For someone with normal kidney function, unnecessarily restricting protein may reduce muscle preservation, worsen hunger, and make blood sugar control harder without proven benefit.
The practical takeaway is simple: know your kidney function. A blood test for eGFR and a urine albumin creatinine ratio can help determine the right protein target for you.
How much protein, and from where
For most people with Type 2 diabetes and no significant kidney disease, a protein intake of 1.2 to 1.5 grams per kilogram of body weight per day is a reasonable target. For someone weighing 70 kilograms, that is about 85 to 105 grams daily, ideally spread across meals since muscle protein synthesis works best with evenly distributed intake.
Protein quality matters too. Diets high in processed and red meat may worsen cardiovascular risk through excess saturated fat and sodium. Plant proteins such as dal, rajma, chana, moong, tofu, and edamame provide protein along with fibre and micronutrients, while dairy, eggs, and fish are also valuable options.
In India, many vegetarian diets are unintentionally low in protein and heavily reliant on refined grains. For many people with diabetes, asking “am I getting enough protein?” is often a more useful starting point than further cutting carbohydrates.

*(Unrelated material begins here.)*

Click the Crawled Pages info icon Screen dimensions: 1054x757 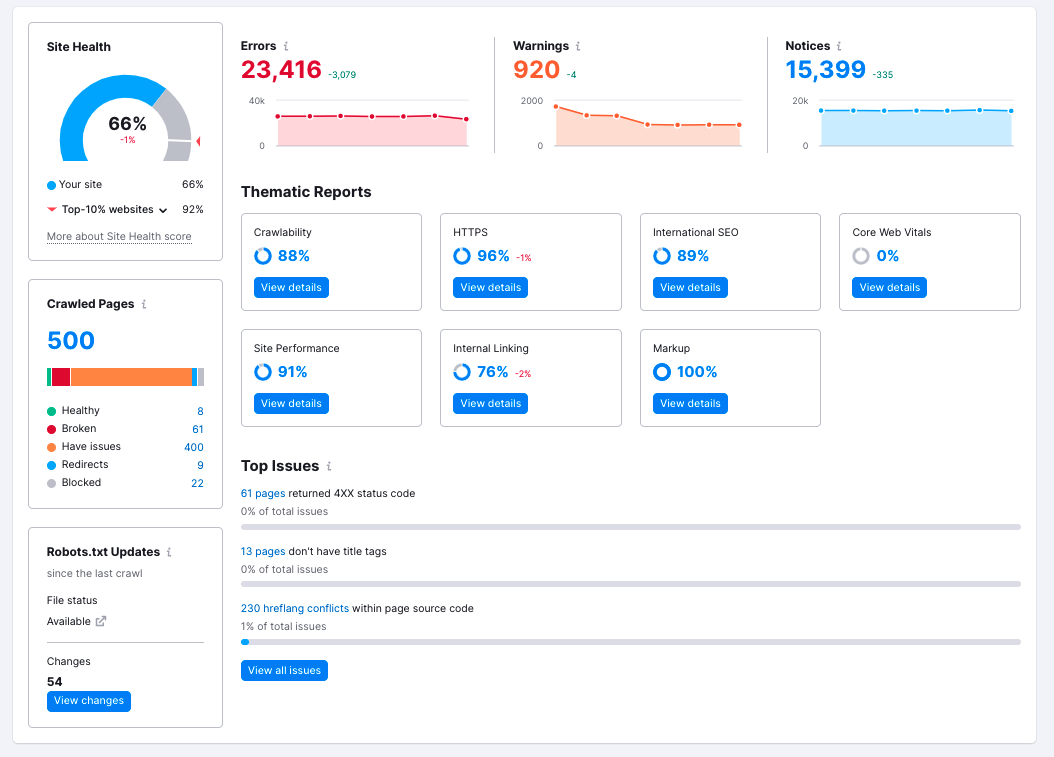click(x=144, y=304)
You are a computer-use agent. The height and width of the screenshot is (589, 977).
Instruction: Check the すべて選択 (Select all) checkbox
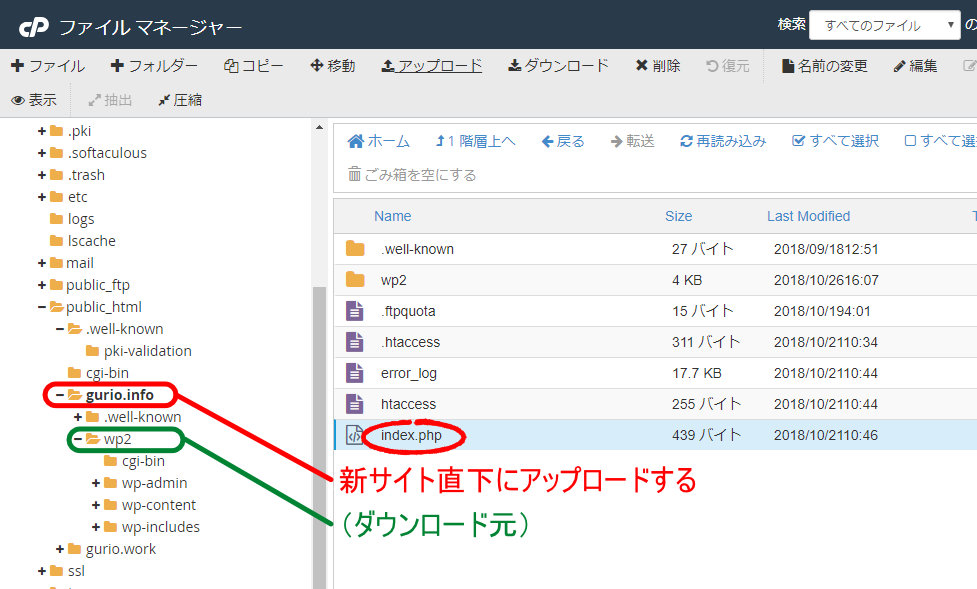tap(799, 141)
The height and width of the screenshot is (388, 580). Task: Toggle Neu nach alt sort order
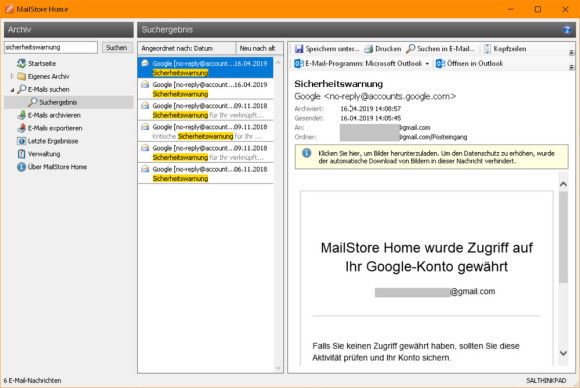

Protein, blood sugar, and the meal sequence question
One practical angle worth knowing: the order in which you eat the components of a meal affects how quickly blood sugar rises. Multiple studies have found that eating protein and vegetables before the carbohydrate portion of a meal — rather than eating everything simultaneously — reduces the postprandial glucose spike significantly. The mechanism involves gastric emptying: protein slows the rate at which food moves from the stomach into the small intestine, giving the body more time to respond to glucose before it enters the bloodstream in full.
This is a simple, cost-free intervention that many people with diabetes are never told about. It does not require a different diet — only a different sequence.
Putting it together
Protein's role in diabetes management is not dramatic in the way that carbohydrate restriction stories are. It does not produce rapid, visible changes in the first week. Its benefits — preserved muscle, better satiety, more stable blood sugar, slower metabolic decline with age — accrue gradually and compound over months and years.
That is exactly what makes it important. Diabetes is a long game. The interventions that matter most are not the ones that make headlines; they are the ones that quietly maintain the biology that supports everything else. Keeping muscle on your body, keeping hunger manageable, and giving your kidneys the right information to work with — protein does all of that, when used thoughtfully and at the right amount for your clinical situation.
If you have diabetes and haven't had a specific conversation about your protein intake — separate from the carbohydrate conversation — it is worth raising at your next visit. A brief dietary review and a kidney function check can give you a much clearer picture of what is actually appropriate for you.